Wandered afterwards all throughout the area surrounding Holy Innocents Church near Chicago and Ashland. It was my first time back to this neighborhood in a long long time. I used to roam all those back streets (Ohio, Superior etc) and know all those turn-of-the-century houses by heart. It nearly broke my heart to see every single quaint little street defaced by at least one hideous condominium; grotesque "lofts" and cinderblock constructions replacing the most extraordinary craftsmanship and masonry. Surely, there must be a circle in Dante's Hell for these condominium dwellers. There used to be a limestone mansion not far from Flo's that was just a marvel of design: detailed hand-carved ornamentation, granite columns, beautiful original woodwork around the round bay windows. It's now an awful cinderblock condo. Stopped at Cafe Central (where Erik M. spied on me ;) while I perused the menu) and at Flo's where I had the most delicious cobbler I have ever tasted. It turned out to be Joan's (Joan of this board). I was told at Flo's that Joan used apple, banana, plum and cranberry for this particular cobbler. I loved the slight bite of acidity from some of the fruit skin that Joan left on her fruits. The cobbler was very moist, with a lot of textural interest as well from the cornmeal on the crust. The whole cobbler (displayed near the front door) was also visually very beautiful, with its squarish shape and slight "dipping" towards the center. Flo's served this warmed through and with a velvety sabayon made with champagne. I was told that they do not necessarily make the sabayon with champagne but may use another wine/liquor but I thought that champagne worked very well here, providing a "heady", slightly sourey/acidic counterpoint.

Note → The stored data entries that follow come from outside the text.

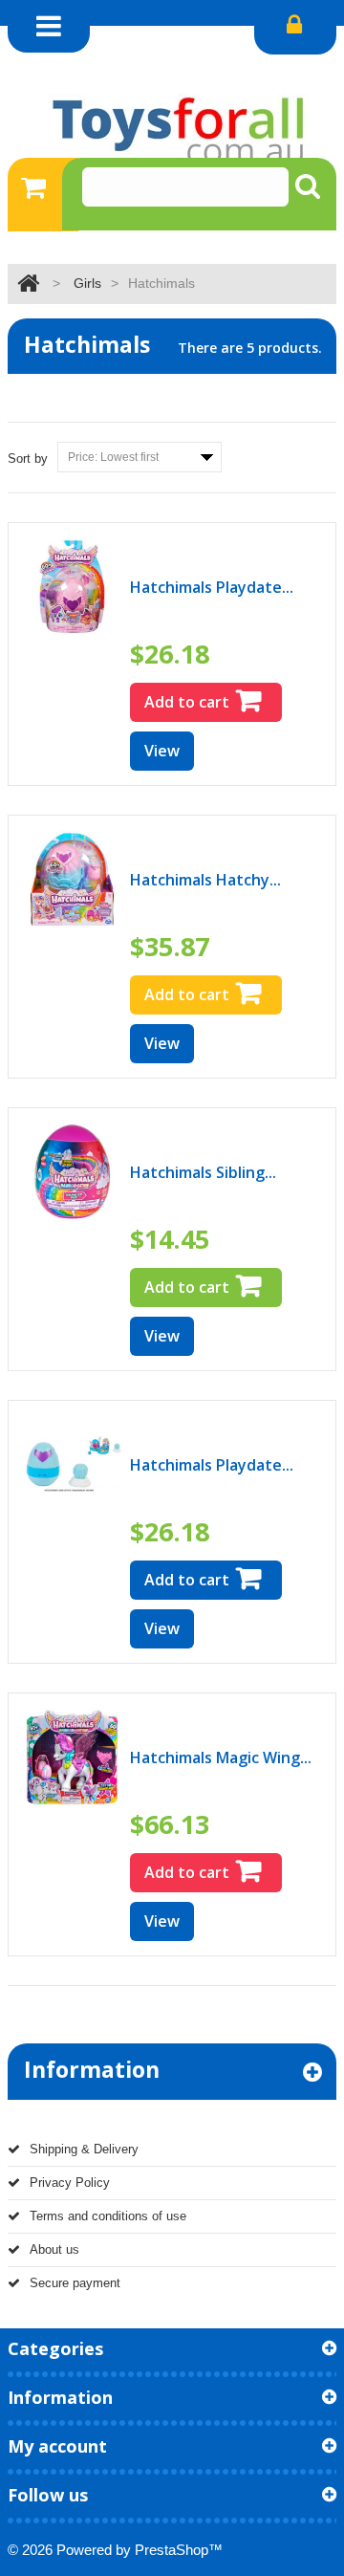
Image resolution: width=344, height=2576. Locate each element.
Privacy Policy (70, 2182)
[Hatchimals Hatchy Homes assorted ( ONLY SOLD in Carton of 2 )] (72, 879)
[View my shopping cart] (43, 194)
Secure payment (75, 2283)
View (162, 750)
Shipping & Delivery (84, 2149)
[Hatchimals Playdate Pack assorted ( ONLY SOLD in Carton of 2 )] (72, 1464)
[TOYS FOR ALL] (172, 128)
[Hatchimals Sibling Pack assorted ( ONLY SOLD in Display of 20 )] (72, 1172)
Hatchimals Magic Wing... (221, 1757)
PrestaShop (171, 2550)
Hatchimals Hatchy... (205, 879)
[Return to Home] (28, 283)
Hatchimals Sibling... (203, 1172)
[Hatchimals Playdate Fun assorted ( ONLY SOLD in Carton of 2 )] (72, 586)
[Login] (295, 27)
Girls (87, 283)
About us (54, 2249)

Excellent service at Flo's by the way. We were really apologetic about coming in on a Saturday night at peak period just for coffee. We made sure to ask the waitress (I wish I got her name) if we would be counted among her number of covers and if she would be "cheated" out of a fair number bec of us. She was very gracious and kept reassuring us that it was not a problem at all. Excellent and friendly assistant (busser) as well. Flo's has always been a warm open inviting place from the day it opened and I am really glad to come back to discover that they have managed to maintain this atmosphere even now that they have expanded to dinner service and even now that the nieghborhood has changed so much. Needless to say, we made sure to take good care of the waitress by tipping close to what we thought her "lost covers" would.
Were headed to Sonotheque but the show was very late (11 p.m.) so we just headed to Gold Star where I sat getting drunk on bourbon from 8:30 to 1:30.